- _Given exercise a_
In the entries, please switch "dropdown" to "menu" on every line from the one containing "Given: Click the undo" down to the one containing "point(444,481)". Write out only those lines and leave everything else unchanged.

But a lawsuit filed Tuesday by Indiana convenience stores in a U.S. district court could change that. They want the law changed to allow their stores to sell cold beer.
It’s a change convenience stores in Kokomo would welcome.
“It’s summertime. People want cold beer,” said Alex Sing, manager of Buddy’s Mart on North Apperson Way. “We’re with our customers on this.”
Sing said the current law doesn’t make sense and said it creates an inconvenience to consumers in Kokomo who have to drive out of their way to buy cold beer.
He said it also creates an inconvenience for his store, where he has to take up floor space displaying beer that could be used for other merchandise.
The law also gives an unfair advantage to liquor stores, Sing said, which currently have a monopoly on cold beer sales. He estimated his store would sell 40 percent more beer if it could sell it cold.
But Kyle Rayl, who co-owns the 10 Soupley’s stores in Kokomo, said allowing convenience and grocery stores to sell cold beer would be devastating for carry-out establishments like his.
“You wouldn’t see package stores in Indiana anymore,” he said. “It’d put us out of business.”
Rayl said cold beer sales account for about 50 percent of overall business at his liquor stores.
“We’d be splitting half of our business with 40 other stores in town,” he said. “Just do the math. We wouldn’t exist.”
But Sing said it’s only fair to allow stores like his to sell beer cold, and said his customers agree.
“They want to buy cold beer where they want, and we want to sell it,” he said.

- _Given exercise b_
From the cold beer article, extract everything from "But a lawsuit" down to "buy cold beer." without any changes.

- _Extracted entries_

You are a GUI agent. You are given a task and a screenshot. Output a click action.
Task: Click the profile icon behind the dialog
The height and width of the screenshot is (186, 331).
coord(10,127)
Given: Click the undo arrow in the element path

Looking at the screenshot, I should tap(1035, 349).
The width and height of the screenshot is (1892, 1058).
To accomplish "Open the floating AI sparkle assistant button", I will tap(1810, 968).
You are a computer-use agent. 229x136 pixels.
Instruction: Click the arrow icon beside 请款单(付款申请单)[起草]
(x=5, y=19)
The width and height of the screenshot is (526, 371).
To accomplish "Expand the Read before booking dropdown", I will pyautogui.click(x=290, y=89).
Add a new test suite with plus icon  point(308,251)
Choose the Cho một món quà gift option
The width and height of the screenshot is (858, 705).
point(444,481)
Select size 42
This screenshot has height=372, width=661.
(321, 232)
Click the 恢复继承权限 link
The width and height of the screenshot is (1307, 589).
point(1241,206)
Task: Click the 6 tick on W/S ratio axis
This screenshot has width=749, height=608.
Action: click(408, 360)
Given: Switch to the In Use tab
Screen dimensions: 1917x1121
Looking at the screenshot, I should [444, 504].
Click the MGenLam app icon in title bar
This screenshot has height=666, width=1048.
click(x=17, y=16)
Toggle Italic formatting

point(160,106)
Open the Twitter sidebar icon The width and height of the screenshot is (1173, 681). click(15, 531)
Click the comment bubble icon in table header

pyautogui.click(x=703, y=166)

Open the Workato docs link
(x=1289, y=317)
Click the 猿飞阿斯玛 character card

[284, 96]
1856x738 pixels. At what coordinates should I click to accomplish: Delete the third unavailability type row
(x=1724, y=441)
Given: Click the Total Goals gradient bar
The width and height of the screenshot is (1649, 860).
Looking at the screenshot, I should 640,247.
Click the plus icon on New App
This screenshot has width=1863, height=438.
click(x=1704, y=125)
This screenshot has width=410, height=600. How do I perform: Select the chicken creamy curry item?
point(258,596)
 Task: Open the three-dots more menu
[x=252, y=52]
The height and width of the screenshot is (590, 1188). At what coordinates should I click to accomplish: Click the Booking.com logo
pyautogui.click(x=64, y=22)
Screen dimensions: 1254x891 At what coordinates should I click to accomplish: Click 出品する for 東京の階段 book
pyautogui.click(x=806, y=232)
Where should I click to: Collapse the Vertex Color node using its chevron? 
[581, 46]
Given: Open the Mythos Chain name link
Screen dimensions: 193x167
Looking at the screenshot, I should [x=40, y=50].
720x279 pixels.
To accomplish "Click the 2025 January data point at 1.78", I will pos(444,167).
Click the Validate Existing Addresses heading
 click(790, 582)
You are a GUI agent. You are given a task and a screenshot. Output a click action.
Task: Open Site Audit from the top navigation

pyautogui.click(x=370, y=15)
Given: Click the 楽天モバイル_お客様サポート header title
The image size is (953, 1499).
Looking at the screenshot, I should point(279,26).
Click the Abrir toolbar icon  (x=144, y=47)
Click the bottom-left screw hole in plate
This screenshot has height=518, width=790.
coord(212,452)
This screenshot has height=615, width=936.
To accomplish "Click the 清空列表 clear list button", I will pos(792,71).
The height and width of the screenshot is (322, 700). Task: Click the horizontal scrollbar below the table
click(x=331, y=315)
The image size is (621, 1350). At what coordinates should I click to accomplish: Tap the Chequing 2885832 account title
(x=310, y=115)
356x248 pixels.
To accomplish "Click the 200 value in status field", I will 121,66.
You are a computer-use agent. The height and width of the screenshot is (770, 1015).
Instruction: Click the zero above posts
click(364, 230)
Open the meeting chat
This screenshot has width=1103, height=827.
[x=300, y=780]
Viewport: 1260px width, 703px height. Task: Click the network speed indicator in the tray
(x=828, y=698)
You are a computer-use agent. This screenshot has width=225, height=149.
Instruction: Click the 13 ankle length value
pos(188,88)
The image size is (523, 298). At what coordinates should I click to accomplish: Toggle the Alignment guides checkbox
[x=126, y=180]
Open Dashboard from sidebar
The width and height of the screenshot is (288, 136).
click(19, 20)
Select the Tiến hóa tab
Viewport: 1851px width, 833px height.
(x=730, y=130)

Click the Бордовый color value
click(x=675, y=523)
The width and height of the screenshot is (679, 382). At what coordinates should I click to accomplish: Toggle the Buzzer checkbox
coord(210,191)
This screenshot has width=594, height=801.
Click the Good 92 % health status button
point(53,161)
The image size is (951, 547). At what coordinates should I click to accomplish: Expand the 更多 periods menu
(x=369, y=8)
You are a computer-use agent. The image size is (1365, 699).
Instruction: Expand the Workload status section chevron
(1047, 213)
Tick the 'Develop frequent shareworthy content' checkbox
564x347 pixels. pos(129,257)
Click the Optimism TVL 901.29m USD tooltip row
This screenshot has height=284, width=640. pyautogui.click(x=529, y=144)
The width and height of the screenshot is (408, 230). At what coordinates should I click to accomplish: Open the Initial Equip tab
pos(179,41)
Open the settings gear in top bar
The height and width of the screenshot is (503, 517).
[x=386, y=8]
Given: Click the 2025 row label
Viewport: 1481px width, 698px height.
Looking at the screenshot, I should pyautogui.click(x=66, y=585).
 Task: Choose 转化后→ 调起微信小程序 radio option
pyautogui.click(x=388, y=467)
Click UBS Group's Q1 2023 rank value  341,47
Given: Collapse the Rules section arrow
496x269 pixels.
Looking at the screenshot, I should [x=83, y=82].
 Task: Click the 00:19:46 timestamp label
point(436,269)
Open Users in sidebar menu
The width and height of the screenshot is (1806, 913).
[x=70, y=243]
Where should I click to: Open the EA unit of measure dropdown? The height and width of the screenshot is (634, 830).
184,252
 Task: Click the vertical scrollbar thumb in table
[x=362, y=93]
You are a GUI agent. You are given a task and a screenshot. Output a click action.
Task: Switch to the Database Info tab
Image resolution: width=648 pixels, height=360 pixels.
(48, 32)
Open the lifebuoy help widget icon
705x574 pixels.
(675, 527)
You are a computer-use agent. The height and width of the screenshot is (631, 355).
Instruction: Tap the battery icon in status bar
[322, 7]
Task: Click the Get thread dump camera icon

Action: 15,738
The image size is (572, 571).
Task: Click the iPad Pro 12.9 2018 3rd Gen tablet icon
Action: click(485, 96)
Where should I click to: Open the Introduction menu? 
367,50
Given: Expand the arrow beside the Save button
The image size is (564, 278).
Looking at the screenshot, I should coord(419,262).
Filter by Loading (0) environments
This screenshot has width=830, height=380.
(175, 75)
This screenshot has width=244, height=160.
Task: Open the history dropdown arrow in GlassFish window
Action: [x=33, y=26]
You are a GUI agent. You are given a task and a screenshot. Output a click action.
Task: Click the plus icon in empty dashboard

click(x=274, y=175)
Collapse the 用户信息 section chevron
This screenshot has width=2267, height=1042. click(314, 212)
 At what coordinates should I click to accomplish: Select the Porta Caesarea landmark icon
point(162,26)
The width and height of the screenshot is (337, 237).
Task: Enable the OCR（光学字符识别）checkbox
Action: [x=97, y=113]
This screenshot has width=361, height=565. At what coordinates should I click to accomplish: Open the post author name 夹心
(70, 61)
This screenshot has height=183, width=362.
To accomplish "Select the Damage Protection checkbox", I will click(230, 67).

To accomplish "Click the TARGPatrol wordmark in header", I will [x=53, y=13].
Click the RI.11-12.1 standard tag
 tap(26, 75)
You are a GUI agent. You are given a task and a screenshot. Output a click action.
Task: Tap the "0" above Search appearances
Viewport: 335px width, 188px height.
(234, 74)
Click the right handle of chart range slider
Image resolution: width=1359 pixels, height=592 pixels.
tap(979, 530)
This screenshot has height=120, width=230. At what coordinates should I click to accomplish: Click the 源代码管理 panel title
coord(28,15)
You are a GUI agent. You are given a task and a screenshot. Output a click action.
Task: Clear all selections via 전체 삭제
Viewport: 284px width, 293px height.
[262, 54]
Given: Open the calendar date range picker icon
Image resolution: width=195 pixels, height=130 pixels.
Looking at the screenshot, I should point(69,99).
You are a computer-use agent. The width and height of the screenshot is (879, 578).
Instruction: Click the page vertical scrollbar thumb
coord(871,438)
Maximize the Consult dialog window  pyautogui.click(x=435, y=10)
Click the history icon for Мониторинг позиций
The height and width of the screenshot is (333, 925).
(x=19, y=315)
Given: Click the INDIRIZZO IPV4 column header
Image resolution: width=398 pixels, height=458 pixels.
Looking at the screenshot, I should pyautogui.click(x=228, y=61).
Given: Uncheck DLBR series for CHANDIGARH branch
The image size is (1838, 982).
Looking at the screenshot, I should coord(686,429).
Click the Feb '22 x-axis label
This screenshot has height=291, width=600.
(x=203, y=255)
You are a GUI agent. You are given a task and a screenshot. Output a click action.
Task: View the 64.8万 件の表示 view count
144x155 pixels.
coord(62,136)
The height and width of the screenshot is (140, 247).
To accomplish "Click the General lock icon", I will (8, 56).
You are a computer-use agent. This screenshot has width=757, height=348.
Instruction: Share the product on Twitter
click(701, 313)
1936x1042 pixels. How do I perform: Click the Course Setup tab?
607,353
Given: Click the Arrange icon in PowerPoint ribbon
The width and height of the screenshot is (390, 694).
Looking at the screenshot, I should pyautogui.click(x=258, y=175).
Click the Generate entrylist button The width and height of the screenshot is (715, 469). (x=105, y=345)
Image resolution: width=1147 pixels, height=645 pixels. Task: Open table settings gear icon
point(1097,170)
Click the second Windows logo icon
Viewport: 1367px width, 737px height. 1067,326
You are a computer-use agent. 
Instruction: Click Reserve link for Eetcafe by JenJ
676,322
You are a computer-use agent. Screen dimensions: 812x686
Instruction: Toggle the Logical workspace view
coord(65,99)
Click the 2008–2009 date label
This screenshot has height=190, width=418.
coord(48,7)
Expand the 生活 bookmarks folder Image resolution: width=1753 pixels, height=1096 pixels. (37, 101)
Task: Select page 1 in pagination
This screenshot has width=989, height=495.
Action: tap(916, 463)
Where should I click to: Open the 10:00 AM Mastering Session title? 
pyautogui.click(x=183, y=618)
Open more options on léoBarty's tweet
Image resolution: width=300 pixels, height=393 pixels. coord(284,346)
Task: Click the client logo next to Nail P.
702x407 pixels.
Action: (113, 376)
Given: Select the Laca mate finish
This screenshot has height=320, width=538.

- _Finished answer a_
Given: Click the undo arrow in the element path

Looking at the screenshot, I should tap(1035, 349).
The width and height of the screenshot is (1892, 1058).
To accomplish "Open the floating AI sparkle assistant button", I will tap(1810, 968).
You are a computer-use agent. 229x136 pixels.
Instruction: Click the arrow icon beside 请款单(付款申请单)[起草]
(x=5, y=19)
The width and height of the screenshot is (526, 371).
To accomplish "Expand the Read before booking menu", I will pyautogui.click(x=290, y=89).
Add a new test suite with plus icon  point(308,251)
Choose the Cho một món quà gift option
The width and height of the screenshot is (858, 705).
point(444,481)

- _Finished answer b_
But a lawsuit filed Tuesday by Indiana convenience stores in a U.S. district court could change that. They want the law changed to allow their stores to sell cold beer.
It’s a change convenience stores in Kokomo would welcome.
“It’s summertime. People want cold beer,” said Alex Sing, manager of Buddy’s Mart on North Apperson Way. “We’re with our customers on this.”
Sing said the current law doesn’t make sense and said it creates an inconvenience to consumers in Kokomo who have to drive out of their way to buy cold beer.